Frankly I need another set of rules like I need a hole in the head! Yet once again I found myself purchasing another ruleset whilst browsing the 'net one day a week or so ago. To be fair I had considered these before, based upon some games I'd seen via the Pendraken forum, but for one reason or another I never bought them.
So why did I buy them this time around? Well some retail therapy for sure was a factor given we are more than likely entering another lockdown stage in England. Also the rules looked good on yet another reading of reviews etc, but more importantly contained 48 army lists so, if nothing else, a very useful reference book for other games like 'The Pikemen's Lament'. Also at £12 inc p&p they were good value compared to previous times I've checked.

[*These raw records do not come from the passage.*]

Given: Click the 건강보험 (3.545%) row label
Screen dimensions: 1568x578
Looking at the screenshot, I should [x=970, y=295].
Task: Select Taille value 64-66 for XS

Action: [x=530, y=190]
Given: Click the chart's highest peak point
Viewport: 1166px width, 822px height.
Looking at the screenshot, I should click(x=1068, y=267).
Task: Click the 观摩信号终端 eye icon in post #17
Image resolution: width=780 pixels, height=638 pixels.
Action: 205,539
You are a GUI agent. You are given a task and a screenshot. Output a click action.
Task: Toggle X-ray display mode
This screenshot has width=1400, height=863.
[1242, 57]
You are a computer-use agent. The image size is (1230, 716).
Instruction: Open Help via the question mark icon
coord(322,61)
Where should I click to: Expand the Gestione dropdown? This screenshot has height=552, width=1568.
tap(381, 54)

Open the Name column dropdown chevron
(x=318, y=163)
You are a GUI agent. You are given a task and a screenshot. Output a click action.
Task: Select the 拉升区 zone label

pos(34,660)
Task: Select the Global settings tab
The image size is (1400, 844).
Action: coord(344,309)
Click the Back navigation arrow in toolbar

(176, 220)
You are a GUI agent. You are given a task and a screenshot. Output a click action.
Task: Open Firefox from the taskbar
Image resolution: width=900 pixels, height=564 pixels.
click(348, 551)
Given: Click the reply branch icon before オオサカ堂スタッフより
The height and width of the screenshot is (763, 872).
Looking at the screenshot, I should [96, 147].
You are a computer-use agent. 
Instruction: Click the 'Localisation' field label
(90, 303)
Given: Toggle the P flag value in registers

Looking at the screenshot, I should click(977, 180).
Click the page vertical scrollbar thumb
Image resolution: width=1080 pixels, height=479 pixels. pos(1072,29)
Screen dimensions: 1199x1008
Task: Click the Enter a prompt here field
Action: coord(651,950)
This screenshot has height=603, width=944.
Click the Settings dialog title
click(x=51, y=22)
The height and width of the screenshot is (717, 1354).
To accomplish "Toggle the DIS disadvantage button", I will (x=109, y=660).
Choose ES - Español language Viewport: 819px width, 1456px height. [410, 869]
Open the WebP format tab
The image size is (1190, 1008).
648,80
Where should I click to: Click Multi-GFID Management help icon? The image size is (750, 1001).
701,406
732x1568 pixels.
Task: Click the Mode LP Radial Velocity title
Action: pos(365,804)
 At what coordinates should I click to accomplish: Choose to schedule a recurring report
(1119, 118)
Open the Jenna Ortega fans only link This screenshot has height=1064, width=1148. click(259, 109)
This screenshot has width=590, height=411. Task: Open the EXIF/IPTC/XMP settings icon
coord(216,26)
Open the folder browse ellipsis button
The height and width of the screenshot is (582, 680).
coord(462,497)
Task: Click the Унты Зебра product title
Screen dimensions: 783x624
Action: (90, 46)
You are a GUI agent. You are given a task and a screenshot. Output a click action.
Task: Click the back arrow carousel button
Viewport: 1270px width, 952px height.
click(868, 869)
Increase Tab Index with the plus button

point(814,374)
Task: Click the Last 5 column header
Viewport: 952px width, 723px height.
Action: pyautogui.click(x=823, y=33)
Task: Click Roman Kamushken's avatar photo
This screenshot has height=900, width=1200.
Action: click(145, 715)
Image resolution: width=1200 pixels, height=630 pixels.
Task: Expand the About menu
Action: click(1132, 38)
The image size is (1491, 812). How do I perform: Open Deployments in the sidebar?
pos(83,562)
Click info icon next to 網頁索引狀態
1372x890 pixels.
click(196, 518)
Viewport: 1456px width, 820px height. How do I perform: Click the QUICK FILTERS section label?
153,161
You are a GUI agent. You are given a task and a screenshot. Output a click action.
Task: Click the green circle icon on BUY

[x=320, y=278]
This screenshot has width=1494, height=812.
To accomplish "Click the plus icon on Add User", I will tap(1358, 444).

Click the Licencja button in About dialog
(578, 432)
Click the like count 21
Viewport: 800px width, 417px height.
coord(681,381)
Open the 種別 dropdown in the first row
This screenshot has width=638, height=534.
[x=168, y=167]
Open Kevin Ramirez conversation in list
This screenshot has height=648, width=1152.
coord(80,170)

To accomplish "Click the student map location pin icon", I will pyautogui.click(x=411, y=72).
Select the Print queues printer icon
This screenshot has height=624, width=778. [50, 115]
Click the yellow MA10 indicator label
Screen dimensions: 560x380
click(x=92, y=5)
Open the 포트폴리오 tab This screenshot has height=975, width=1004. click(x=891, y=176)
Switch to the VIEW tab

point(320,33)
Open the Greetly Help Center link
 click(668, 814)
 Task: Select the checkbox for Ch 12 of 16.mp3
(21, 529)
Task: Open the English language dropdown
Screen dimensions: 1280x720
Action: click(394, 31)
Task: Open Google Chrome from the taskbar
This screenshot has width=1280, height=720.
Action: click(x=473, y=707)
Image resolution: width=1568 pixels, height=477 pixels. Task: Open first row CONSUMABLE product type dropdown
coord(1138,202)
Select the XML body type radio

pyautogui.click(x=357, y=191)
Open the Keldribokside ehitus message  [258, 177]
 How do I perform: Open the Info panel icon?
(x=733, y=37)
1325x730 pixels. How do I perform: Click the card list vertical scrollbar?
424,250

|The rather nice front cover of part of a map from 1573 by Domingo Teixeira.|
|The back cover with the usual brief overview of rules, contents etc.|
So what do you get for your money? The easiest answer would be to check out the authors Irregular Wars Blog here, where obviously you will find plenty of AAR's as well as some sample pages etc. For my money the rules are nice and simple, but not simplistic, with plenty of choice for the players in terms of force composition as well as a huge range of armies to choose from.
The areas I particularly like are
- Army Composition. In short you have core units that must be in your force then you can choose 5 others from a varied list, depending upon the army. Some are guaranteed to be available, other you roll a D2, D3 or D4 to see how many are you might get per game. A nice touch so each game is different which I like to see for this sort of game.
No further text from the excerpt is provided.